Devlet patronlar için el koyuyor: Yıllık ortalama 16 yılın toplamını geçti

17 yılda 1609 acele kamulaştırma kararı verilmiş. Yani son 8 yıl içinde yılda ortalama 184 acele kamulaştırma kararı alınmış. 1986-2012 arasında yani bir önceki 16 yılda toplam 136 acele kamulaştırma kararı alındığı düşünüldüğünde ortada nasıl korkunç bir tablo, bir “el koyma” var anlaşılıyor.

Haber Merkezi

Tarlaların ortasına kurulmak istenen biyogaz enerji santraline karşı direnen Çapaklı köylülerinin arazileri geçtiğimiz hafta Cumhurbaşkanlığı kararnamesi ile kamulaştırılmıştı. Köylüler ve Salihli halkı bu kararın ardından kalabalık bir yürüyüş ve basın toplantısı yaparak mücadeleye devam edeceklerini duyurdu.

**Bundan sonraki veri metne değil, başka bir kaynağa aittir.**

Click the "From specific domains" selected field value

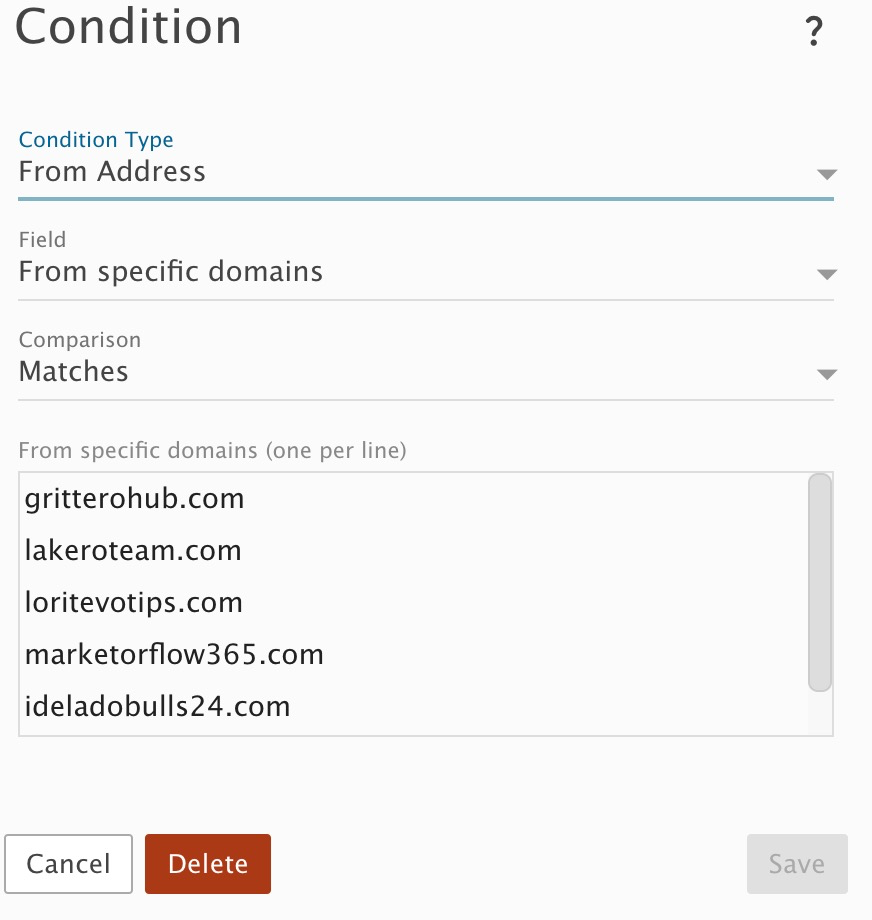[x=171, y=272]

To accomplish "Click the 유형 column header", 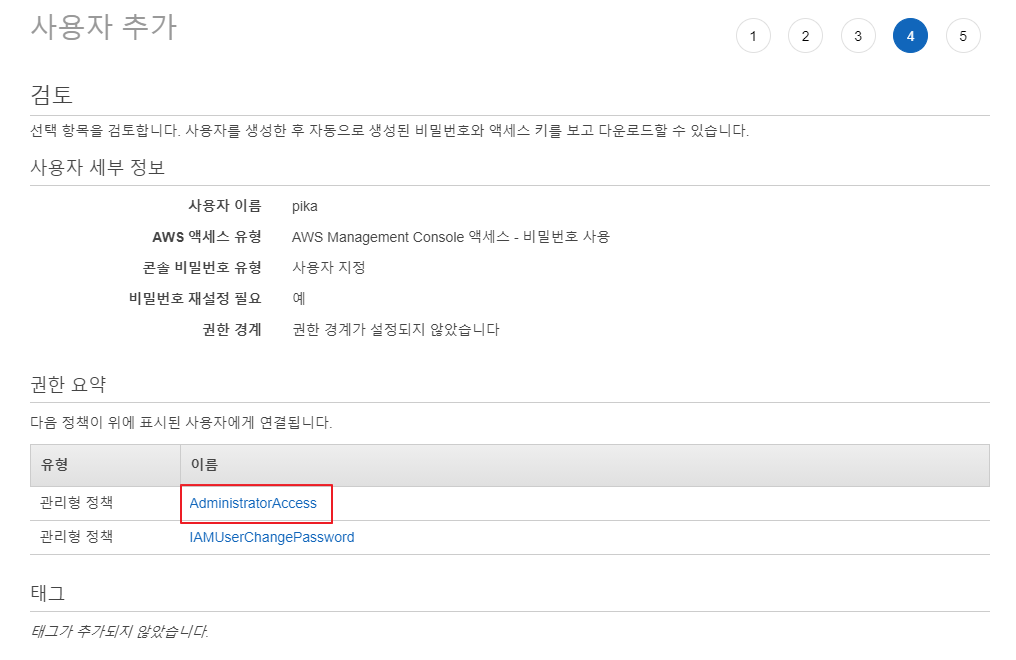I will click(x=54, y=465).
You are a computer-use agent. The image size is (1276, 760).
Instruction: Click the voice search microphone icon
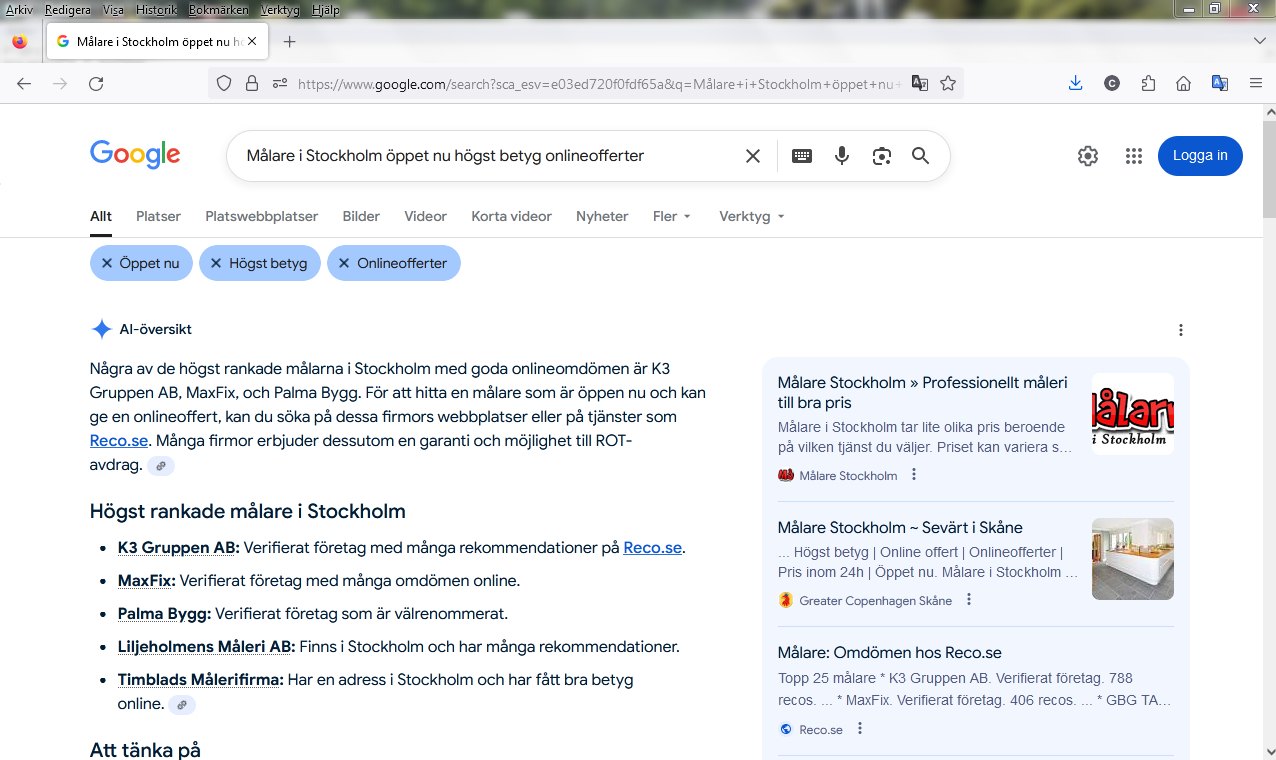[x=842, y=156]
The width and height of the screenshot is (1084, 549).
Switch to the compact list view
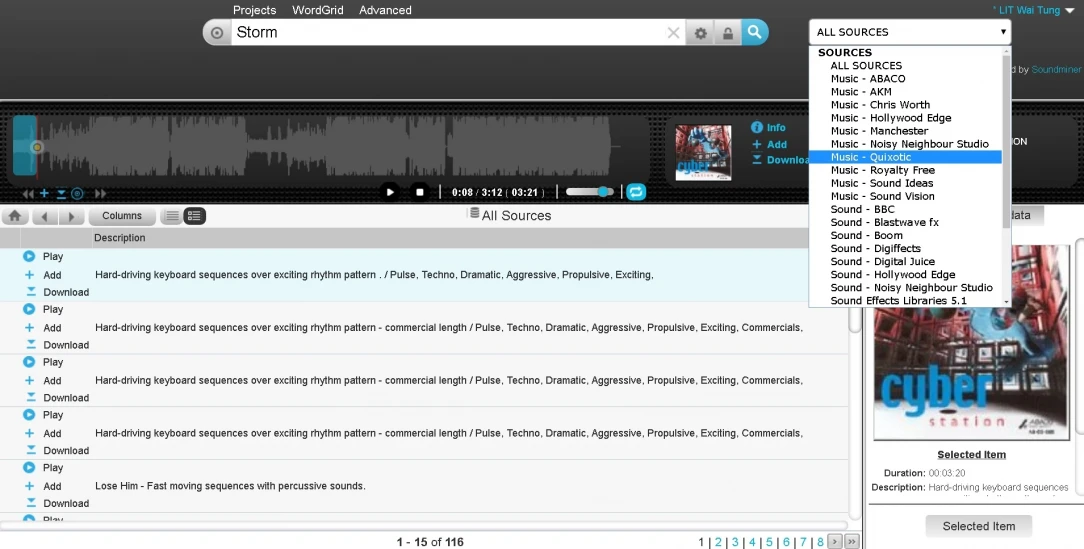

Ancak bu yaşananlar acele kamulaştırma uygulamasının yeniden tartışılmasına neden oldu çünkü acele kamulaştırma AKP döneminde özellikle teki çekebilecek enerji santralleri, köprü, otoyol gibi projelerde sıkça yapılan bir uygulama haline geldi.

İnanılmaz artış

Bakanlar Kuruluna, 1983 yılında acele kamulaştırma kararı verme yetkisi tanındı. Bu yetki ilk kez 1986 yılında kullanıldı. Resmi Gazete'yi taradığınızda 1986 yılından 2012 yılının Mayıs ayına değin geçen 26 yıl süresince 136 acele kamulaştırma kararı alındığını görülüyor. Bu kararların yarısı 2010-2012 arasında alınmış. Yani giderek artan bir ivmeyle bu kararlar alınıyor.

2020 yılına gelindiğinde bu rakamın astronomik bir şekilde arttığı görülüyor. 17 yılda 1609 acele kamulaştırma kararı verilmiş. Yani son 8 yıl içinde yılda ortalama 184 acele kamulaştırma kararı alınmış. 1986-2012 arasında yani bir önceki 16 yılda toplam 136 acele kamulaştırma kararı alındığı düşünüldüğünde ortada nasıl korkunç bir tablo, bir “el koyma” var anlaşılıyor.

Öylesine ki kamulaştırmak için gereken yasal işlemlerin bitirilmesini beklemeye bile tahammülleri olmuyor çoğu zaman. Bakanlar Kurulu bir taşınmazın acele kamulaştırılmasına karar veriyor, sahibi adına bankaya bir miktar para yatırılıyor ve derhal o taşınmaza el konuluyor.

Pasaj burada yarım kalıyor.